To be done ::
Lay out every line of the listing below as a JSON list of strings, one string per line, leaving out blank lines.

* * * * * * * * *

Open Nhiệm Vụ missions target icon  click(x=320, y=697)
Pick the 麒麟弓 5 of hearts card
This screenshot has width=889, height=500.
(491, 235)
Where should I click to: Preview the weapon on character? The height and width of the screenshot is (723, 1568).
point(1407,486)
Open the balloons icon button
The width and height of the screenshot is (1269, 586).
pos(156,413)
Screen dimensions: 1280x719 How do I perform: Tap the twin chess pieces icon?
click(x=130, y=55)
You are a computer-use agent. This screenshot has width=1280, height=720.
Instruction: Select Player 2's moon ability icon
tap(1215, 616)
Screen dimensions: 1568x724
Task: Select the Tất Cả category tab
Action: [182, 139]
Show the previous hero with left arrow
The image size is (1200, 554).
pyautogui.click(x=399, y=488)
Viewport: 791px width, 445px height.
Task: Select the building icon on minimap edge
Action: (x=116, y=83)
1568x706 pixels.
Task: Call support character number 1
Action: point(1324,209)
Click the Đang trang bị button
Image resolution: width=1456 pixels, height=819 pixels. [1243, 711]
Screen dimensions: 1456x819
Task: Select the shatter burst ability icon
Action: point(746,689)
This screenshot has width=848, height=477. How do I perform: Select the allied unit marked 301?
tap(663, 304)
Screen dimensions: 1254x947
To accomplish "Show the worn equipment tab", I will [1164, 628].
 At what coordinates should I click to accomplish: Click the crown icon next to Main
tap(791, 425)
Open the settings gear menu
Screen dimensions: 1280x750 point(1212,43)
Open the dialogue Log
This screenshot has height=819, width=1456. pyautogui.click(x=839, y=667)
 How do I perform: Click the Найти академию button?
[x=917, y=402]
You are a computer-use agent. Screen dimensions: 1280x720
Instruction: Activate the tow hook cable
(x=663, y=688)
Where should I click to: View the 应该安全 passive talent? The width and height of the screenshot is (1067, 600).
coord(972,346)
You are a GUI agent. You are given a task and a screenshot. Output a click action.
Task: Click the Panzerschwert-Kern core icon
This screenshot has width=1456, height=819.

* * * * * * * * *

Solution for this task ::
[
  "Open Nhiệm Vụ missions target icon  click(x=320, y=697)",
  "Pick the 麒麟弓 5 of hearts card",
  "This screenshot has width=889, height=500.",
  "(491, 235)",
  "Where should I click to: Preview the weapon on character? The height and width of the screenshot is (723, 1568).",
  "point(1407,486)",
  "Open the balloons icon button",
  "The width and height of the screenshot is (1269, 586).",
  "pos(156,413)",
  "Screen dimensions: 1280x719 How do I perform: Tap the twin chess pieces icon?",
  "click(x=130, y=55)",
  "You are a computer-use agent. This screenshot has width=1280, height=720.",
  "Instruction: Select Player 2's moon ability icon",
  "tap(1215, 616)",
  "Screen dimensions: 1568x724",
  "Task: Select the Tất Cả category tab",
  "Action: [182, 139]",
  "Show the previous hero with left arrow",
  "The image size is (1200, 554).",
  "pyautogui.click(x=399, y=488)",
  "Viewport: 791px width, 445px height.",
  "Task: Select the building icon on minimap edge",
  "Action: (x=116, y=83)",
  "1568x706 pixels.",
  "Task: Call support character number 1",
  "Action: point(1324,209)",
  "Click the Đang trang bị button",
  "Image resolution: width=1456 pixels, height=819 pixels. [1243, 711]",
  "Screen dimensions: 1456x819",
  "Task: Select the shatter burst ability icon",
  "Action: point(746,689)",
  "This screenshot has width=848, height=477. How do I perform: Select the allied unit marked 301?",
  "tap(663, 304)",
  "Screen dimensions: 1254x947",
  "To accomplish \"Show the worn equipment tab\", I will [1164, 628].",
  " At what coordinates should I click to accomplish: Click the crown icon next to Main",
  "tap(791, 425)",
  "Open the settings gear menu",
  "Screen dimensions: 1280x750 point(1212,43)",
  "Open the dialogue Log",
  "This screenshot has height=819, width=1456. pyautogui.click(x=839, y=667)",
  " How do I perform: Click the Найти академию button?",
  "[x=917, y=402]",
  "You are a computer-use agent. Screen dimensions: 1280x720",
  "Instruction: Activate the tow hook cable",
  "(x=663, y=688)",
  "Where should I click to: View the 应该安全 passive talent? The width and height of the screenshot is (1067, 600).",
  "coord(972,346)",
  "You are a GUI agent. You are given a task and a screenshot. Output a click action.",
  "Task: Click the Panzerschwert-Kern core icon",
  "This screenshot has width=1456, height=819."
]